What’s Next: Hear From Top Experts on How to Build a Stronger Team


Remember that the purpose of sharing profits is to build, reward and keep a team of rock stars. It's one way to put your money where your mouth is. But before you think about sharing the profits, be sure you've got the support and resources you need to win. You can learn more about how to grow your business and build a stronger team by listening to The Entrepreneurial Podcast. It is full of business insights from today's top leadership and personal growth experts.

Frequently Asked Questions

What's the average percentage for profit sharing plans?

This is up to you and what works for your company, but a great place to start is giving 10% of your profits to qualifying team members. Of course, that percentage is spread among them, so choose a percentage that's big enough that they'll feel it but also makes sense for your bottom line. You may also discover that sharing profits monthly will help your team feel the perk more than they would a quarterly bonus.

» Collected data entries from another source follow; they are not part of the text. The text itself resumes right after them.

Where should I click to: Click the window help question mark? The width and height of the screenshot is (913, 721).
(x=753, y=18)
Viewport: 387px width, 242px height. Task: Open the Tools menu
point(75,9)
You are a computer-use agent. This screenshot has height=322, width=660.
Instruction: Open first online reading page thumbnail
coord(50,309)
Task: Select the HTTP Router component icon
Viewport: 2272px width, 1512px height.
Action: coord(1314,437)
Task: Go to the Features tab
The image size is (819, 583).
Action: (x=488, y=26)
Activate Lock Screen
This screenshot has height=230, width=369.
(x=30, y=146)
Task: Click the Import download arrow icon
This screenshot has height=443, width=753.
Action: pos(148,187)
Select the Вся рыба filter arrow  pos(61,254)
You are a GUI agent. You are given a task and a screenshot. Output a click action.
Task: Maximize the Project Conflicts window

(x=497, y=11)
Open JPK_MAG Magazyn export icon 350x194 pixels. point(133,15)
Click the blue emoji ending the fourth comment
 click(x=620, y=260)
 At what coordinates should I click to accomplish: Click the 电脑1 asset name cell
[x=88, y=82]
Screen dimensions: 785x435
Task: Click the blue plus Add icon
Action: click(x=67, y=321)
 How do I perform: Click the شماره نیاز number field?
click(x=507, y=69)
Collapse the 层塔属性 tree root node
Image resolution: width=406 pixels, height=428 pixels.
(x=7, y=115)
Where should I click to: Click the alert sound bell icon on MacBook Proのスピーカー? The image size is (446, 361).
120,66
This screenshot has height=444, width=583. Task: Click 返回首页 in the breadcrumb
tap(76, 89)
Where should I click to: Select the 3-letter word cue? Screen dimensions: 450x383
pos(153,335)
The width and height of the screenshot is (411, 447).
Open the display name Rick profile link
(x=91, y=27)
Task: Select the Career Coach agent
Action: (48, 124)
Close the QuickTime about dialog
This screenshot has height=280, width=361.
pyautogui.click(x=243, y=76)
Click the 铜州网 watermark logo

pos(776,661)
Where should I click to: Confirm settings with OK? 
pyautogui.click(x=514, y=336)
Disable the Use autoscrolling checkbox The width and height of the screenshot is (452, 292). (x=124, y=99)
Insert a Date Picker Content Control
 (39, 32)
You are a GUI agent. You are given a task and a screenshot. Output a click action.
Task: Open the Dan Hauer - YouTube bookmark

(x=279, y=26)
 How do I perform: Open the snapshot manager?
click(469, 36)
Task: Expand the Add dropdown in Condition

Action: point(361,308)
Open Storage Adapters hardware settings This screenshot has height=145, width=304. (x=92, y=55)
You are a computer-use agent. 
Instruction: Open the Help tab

How is a profit-sharing plan different from a traditional 401(k)?

First, let's clarify the plans you can offer. You can set up a stand-alone profit-sharing plan, a standalone 401(k) plan, or a profit-sharing plan combined with a 401(k)-retirement plan. With those options in mind, you're ready to tackle some details so you understand the differences:

  • With a stand-alone profit-sharing plan, your team members do not contribute anything. This plan is only for you to share a percentage of your company's profits with your team.
  • With a traditional 401(k) plan, your team members can contribute to their retirement savings with your company matching their savings up to a certain wage percentage.
  • With a combined profit-sharing and 401(k) retirement plan, your team members can contribute to their retirement accounts, and on top of that, you can contribute to their retirement accounts based on your profit. But instead of a match, you choose how much (if anything) to contribute every year.

Who can offer a profit-sharing plan?

No matter the size of your company or its status as a for-profit or not-for-profit, you can offer a profit-sharing plan. Of course, you need to be consistently profitable in order to make it a benefit that's worth your time and one that allows your team to see the value of it.